§ **ASSIGNMENT**
Filter this material down to the lines that hold "beside", copying each one.

§ **DATA TO PROCESS**
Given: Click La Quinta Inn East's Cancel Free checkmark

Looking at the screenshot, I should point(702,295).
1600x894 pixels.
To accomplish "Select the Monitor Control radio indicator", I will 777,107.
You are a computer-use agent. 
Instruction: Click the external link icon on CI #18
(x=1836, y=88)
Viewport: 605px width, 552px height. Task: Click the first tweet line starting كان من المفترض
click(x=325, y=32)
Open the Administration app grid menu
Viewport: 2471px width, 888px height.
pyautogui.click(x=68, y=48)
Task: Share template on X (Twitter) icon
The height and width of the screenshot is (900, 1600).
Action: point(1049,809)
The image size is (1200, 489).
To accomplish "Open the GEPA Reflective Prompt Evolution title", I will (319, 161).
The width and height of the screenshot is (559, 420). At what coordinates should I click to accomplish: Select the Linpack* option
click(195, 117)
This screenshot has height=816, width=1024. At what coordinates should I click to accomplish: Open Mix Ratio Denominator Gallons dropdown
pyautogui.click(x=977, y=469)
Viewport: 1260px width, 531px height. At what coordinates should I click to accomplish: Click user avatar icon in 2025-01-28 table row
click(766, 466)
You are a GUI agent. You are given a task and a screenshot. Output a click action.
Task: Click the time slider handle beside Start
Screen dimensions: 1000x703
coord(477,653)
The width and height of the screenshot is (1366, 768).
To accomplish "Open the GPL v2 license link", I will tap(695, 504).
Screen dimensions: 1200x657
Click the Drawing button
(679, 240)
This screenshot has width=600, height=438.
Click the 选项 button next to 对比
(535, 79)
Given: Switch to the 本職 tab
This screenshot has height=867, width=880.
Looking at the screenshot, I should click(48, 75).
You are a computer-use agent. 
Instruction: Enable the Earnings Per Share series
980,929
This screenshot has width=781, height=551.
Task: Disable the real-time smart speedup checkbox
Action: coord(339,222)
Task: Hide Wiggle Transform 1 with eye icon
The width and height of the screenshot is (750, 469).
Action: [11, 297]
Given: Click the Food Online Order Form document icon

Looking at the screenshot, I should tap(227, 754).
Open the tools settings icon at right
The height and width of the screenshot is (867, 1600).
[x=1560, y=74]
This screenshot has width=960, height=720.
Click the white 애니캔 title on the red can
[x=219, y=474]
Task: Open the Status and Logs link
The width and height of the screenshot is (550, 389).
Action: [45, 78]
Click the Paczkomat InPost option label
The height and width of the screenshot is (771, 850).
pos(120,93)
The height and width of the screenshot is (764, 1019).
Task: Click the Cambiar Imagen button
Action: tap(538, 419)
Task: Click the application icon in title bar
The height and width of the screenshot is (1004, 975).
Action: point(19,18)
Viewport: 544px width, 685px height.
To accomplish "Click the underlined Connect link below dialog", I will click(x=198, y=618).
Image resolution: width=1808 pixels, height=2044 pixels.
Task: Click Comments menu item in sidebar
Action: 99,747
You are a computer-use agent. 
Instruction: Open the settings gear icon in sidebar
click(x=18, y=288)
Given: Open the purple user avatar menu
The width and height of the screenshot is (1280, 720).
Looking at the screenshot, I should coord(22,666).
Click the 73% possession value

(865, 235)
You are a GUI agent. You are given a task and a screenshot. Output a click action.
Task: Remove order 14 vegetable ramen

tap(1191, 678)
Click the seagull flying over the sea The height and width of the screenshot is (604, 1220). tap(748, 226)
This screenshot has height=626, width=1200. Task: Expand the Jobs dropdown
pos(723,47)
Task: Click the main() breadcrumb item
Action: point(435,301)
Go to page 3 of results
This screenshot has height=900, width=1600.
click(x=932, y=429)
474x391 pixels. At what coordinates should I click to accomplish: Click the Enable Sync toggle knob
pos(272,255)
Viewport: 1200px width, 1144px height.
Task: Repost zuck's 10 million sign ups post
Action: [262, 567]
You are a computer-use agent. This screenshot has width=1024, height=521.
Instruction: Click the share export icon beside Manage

§ **SOLUTION FOR THIS PROBLEM**
Task: Click the time slider handle beside Start
Instruction: Click the share export icon beside Manage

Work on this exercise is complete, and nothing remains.